0001話「新たなゲーム『スマホウ』」
やっと本文が出来ましたが・・・
世の中には色んなゲームが存在し、それらを題材とするアニメがある。
ゲームやアニメでは、キャラクターの行動によって色んなエフェクトがキャラクターを纏い、見た目にも現象がわかりやすく表現され、視聴者を楽しませてくれる。
例えば、火炎弾の魔法を発動させると、炎の塊が現れ、敵に向かって高速で移動する。命中しても外しても、派手な爆炎が生じてその威力を物語る。
しかし、それらは全て画面の向こうの話だ。
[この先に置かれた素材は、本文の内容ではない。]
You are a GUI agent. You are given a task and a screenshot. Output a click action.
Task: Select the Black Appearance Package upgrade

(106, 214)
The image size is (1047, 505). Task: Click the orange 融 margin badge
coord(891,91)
現実の世界には火炎弾なんかは現れず、派手な爆炎も生じることはない。
なによりも、ゲームでは魔法の発動はコマンドを入れてゲームに命令を出すだけだ。画面の向こうでは呪文を唱えている魔法使いがいるが、それはプレイヤー自身ではない。
そんな中、新しいゲームがリリースされた。
「スマホウ」
スマホと魔法をくっつけた、非常に安直なネーミングのゲームだ。
リリース当初はほぼ誰もプレイをしなかった。ゲーム名の安直さもあったが、問題はそのゲームシステムにあった。
「マイクに向かって呪文を唱え、魔法を発動させて、敵を攻撃する」というゲームシステム「リアル・スペル・アタック・システム」が導入されていたからだ。
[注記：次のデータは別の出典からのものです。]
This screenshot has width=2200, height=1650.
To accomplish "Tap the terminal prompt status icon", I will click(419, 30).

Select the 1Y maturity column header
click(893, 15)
つまり、魔法だけで攻略するゲームで、さらにはコマンド入力ではない、「呪文を実際に唱える」ことでゲームを楽しむのだ。
当初、スマホに向かって呪文を唱える姿が、異様に見え「気持ち悪!!」と言われていたため、なかなかユーザも増えなかった。
しかし、数ヶ月後に新たな「ステージ」が発表されたことにより、一気にユーザが増える。
ゲームのプレイヤー同士が直接競い合う特設ステージ「コロッセウム」。
このステージでは、ゲームで入力された魔法が特殊な映像技術を用いて表示され、リアルな視覚情報としてプレイヤーや観客に見せる事ができるのだ。
しかも、同時に音と攻撃の衝撃の代わりに風圧も発生させているので非常にリアルだ。
ゲームでのプレイや、コロッセウムでの対戦中は、呪文を実際に唱えて魔法を発動させるので、プレイヤーがキャラクターになりきってプレイできる。また、コロッセウムでは、観客もエンターテイメントとして十分に見応えのあるものを堪能できるとして非常に人気が出たのだ。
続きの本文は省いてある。